→ **TEXT**:
We prepared a comprehensive 34-page legal brief going over how the facts and circumstances of my clients’ situation met the legal standards used to define “extreme hardship”; thoroughly demonstrated “rehabilitation” of the Thai spouse; and showed that the Thai spouse’s admission would “not be contrary to the national welfare, safety, or security of the U.S.”  

As with all of our waiver cases, we went above and beyond the work that many law firms would engage in by demonstrating that our client met the legal standard of BOTH INA 212(a)(2)(D)(i)-(ii) and INA 212(h)(1)(B).  This brief was accompanied by supporting exhibits that provided credible proof of every vital and relevant statement made in the legal brief.

The positive factors in this case included:

  • Psychological disorders suffered by the U.S. citizen spouse which substantially impairs his ability to function in everyday life.  The psychological disorders are being being aggravated by the prolonged separation of the couple and the unique circumstances of their individual and collective lives.

→ **ACTIVITY**:
Rewrite the passage about the waiver case, from "As with all" through "the legal brief.", changing "supporting exhibits" to "supporting documents". The records are not needed for the task on this text.

→ **INFORMATION PROVIDED**:
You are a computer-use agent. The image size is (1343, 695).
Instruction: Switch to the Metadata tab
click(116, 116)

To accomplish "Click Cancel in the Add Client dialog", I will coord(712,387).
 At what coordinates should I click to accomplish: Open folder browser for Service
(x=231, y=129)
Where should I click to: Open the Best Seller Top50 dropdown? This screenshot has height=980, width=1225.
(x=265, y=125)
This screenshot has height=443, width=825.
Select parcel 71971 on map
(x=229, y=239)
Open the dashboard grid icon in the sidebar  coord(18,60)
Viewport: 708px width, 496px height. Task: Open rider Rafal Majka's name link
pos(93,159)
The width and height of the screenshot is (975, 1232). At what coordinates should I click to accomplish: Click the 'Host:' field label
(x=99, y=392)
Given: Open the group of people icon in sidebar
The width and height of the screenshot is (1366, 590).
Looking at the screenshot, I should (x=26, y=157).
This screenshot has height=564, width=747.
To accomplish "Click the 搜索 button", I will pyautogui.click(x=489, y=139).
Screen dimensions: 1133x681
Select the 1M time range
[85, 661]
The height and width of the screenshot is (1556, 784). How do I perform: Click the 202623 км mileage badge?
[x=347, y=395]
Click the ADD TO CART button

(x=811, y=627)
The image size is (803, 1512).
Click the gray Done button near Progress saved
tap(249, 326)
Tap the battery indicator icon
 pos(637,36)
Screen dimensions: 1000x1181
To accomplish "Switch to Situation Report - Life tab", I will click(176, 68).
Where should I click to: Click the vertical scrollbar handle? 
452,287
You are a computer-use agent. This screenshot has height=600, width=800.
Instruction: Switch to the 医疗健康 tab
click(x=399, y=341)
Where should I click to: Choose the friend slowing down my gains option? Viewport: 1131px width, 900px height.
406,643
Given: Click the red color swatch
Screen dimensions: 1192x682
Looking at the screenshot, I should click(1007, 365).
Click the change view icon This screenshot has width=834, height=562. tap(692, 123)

→ **RESULT OF THIS EXERCISE**:
As with all of our waiver cases, we went above and beyond the work that many law firms would engage in by demonstrating that our client met the legal standard of BOTH INA 212(a)(2)(D)(i)-(ii) and INA 212(h)(1)(B).  This brief was accompanied by supporting documents that provided credible proof of every vital and relevant statement made in the legal brief.